- What is being asked -
Convert the items starting at the line that contains "Task: Select the Harga pam label" and ending at the line that contains "coord(433,94)" into a two-column CSV headed item_text and answer, with one row per item. Put each value in a single quoted field and replace any line breaks with spaces.

- Records provided -
***
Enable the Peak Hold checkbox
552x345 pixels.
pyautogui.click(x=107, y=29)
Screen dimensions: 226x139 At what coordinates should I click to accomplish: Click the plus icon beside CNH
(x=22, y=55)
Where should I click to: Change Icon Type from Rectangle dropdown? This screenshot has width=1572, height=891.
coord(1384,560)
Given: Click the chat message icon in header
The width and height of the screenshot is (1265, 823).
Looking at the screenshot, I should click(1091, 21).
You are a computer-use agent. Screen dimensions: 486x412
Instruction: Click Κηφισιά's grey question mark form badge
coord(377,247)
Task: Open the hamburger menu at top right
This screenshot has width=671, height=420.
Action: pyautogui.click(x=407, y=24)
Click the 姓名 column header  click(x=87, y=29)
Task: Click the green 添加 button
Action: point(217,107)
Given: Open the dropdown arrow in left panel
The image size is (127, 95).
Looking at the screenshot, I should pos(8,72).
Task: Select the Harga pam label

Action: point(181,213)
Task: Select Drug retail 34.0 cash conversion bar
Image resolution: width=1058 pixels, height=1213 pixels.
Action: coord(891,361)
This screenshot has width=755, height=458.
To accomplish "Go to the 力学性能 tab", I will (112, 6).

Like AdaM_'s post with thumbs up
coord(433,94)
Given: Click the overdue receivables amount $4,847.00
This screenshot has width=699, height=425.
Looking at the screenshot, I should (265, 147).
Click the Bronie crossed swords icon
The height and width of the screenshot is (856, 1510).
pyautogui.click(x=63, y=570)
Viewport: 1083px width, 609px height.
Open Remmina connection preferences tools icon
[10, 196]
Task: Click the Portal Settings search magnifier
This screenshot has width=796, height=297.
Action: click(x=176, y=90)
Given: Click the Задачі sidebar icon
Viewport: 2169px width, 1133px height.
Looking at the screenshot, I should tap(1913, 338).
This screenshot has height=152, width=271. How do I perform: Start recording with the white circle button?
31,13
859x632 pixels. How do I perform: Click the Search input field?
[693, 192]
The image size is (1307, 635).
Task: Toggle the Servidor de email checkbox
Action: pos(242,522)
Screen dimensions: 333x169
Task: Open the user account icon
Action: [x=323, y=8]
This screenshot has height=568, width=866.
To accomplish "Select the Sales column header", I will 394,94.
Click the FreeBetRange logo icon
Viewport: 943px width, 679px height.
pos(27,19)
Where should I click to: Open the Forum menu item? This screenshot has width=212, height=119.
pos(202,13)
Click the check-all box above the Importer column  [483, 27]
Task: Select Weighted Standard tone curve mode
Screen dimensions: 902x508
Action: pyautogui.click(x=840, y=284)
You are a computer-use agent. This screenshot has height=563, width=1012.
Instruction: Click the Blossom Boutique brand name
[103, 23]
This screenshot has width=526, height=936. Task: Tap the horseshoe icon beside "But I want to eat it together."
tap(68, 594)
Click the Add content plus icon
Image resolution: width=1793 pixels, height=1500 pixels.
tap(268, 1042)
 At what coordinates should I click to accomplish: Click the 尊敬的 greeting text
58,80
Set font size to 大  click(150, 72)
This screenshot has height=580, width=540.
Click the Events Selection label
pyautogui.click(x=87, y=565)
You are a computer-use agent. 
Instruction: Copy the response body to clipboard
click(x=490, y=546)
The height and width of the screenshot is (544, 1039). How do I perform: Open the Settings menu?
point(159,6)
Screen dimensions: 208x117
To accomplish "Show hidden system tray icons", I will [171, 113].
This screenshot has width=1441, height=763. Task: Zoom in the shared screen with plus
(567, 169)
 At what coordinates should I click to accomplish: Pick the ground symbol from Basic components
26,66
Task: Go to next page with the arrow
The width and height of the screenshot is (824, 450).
***
- Reply to the task -
item_text,answer
"Task: Select the Harga pam label","Action: point(181,213)"
"Task: Select Drug retail 34.0 cash conversion bar Image resolution: width=1058 pixels, height=1213 pixels.","Action: coord(891,361)"
"This screenshot has width=755, height=458. To accomplish ""Go to the 力学性能 tab"",","I will (112, 6)."
"Like AdaM_'s post with thumbs up","coord(433,94)"